- Directions -
Copy each line from the data that has the word "Toggle" in it.

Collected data
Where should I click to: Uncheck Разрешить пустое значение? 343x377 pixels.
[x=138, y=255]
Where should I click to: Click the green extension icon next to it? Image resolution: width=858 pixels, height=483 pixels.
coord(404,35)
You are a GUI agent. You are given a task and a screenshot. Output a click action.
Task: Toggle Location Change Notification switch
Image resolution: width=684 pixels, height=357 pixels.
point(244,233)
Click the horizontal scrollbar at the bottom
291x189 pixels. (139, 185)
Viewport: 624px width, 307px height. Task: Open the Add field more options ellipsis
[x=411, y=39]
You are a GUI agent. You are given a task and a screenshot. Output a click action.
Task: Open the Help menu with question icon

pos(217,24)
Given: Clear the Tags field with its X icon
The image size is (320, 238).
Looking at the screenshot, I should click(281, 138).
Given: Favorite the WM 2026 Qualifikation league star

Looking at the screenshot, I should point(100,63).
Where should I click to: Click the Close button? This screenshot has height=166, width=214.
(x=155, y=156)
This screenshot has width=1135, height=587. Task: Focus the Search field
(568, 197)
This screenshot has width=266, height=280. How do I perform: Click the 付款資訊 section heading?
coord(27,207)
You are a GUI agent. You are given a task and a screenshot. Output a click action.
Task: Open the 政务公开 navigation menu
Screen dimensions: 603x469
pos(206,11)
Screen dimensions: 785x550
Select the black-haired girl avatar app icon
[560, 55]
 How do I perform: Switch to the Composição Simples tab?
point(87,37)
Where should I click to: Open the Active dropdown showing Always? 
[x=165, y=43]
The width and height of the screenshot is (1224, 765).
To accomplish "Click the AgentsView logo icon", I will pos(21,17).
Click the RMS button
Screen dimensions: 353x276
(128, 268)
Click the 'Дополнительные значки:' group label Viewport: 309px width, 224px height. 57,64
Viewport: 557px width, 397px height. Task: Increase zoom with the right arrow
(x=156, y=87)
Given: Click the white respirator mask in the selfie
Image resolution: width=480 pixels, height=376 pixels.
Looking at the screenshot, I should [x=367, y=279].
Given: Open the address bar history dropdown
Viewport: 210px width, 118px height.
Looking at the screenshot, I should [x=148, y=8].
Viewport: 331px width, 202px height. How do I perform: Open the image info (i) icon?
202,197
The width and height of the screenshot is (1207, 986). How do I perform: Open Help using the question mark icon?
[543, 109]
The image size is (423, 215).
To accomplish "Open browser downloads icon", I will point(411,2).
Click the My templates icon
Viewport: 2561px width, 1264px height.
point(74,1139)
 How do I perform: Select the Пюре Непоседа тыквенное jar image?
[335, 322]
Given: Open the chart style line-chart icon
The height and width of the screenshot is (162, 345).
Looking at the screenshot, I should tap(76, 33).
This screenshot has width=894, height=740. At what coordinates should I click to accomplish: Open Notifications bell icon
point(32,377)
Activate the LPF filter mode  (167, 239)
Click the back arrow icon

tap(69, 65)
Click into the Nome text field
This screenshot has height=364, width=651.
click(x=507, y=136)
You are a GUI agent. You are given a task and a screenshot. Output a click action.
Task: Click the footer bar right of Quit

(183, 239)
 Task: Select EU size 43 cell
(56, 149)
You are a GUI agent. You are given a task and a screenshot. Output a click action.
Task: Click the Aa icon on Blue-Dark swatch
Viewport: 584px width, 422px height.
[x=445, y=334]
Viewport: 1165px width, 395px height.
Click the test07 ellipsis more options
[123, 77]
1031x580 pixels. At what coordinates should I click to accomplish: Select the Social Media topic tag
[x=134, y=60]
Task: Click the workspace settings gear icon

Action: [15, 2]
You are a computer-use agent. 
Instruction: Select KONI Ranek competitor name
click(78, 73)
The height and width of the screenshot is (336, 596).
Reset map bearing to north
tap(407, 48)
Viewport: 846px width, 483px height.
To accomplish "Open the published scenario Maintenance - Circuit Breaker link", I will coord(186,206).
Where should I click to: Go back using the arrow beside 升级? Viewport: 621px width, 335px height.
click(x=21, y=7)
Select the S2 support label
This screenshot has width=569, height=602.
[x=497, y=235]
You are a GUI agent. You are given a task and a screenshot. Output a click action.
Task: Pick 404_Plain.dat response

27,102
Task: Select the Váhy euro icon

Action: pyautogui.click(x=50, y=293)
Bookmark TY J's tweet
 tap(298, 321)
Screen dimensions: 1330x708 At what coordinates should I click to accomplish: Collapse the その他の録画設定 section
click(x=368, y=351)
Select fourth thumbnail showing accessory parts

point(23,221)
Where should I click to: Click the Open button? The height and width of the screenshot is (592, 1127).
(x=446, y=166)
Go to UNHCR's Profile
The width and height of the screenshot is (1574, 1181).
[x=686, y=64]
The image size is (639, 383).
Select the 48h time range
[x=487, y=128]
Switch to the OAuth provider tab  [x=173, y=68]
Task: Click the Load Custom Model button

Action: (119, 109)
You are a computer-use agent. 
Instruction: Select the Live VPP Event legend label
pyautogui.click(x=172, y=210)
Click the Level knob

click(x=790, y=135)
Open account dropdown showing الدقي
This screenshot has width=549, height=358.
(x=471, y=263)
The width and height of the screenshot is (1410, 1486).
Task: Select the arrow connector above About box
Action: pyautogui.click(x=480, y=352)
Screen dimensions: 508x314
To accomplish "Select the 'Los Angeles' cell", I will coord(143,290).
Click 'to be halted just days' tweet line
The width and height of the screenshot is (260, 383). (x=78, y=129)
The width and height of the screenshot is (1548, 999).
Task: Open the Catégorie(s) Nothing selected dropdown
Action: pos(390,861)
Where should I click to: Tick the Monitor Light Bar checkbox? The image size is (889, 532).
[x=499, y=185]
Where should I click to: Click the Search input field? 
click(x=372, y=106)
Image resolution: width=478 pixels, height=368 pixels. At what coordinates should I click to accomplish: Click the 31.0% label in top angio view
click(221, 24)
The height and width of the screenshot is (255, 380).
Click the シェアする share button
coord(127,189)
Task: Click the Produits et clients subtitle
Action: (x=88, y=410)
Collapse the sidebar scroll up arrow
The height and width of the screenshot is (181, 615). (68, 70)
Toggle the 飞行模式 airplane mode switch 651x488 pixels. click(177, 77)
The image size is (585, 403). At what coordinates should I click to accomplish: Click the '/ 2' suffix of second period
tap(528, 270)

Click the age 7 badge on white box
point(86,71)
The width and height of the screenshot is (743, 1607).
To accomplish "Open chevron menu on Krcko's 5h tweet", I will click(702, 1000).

- Result of the exercise -
Task: Toggle Location Change Notification switch
Toggle the 飞行模式 airplane mode switch 651x488 pixels. click(177, 77)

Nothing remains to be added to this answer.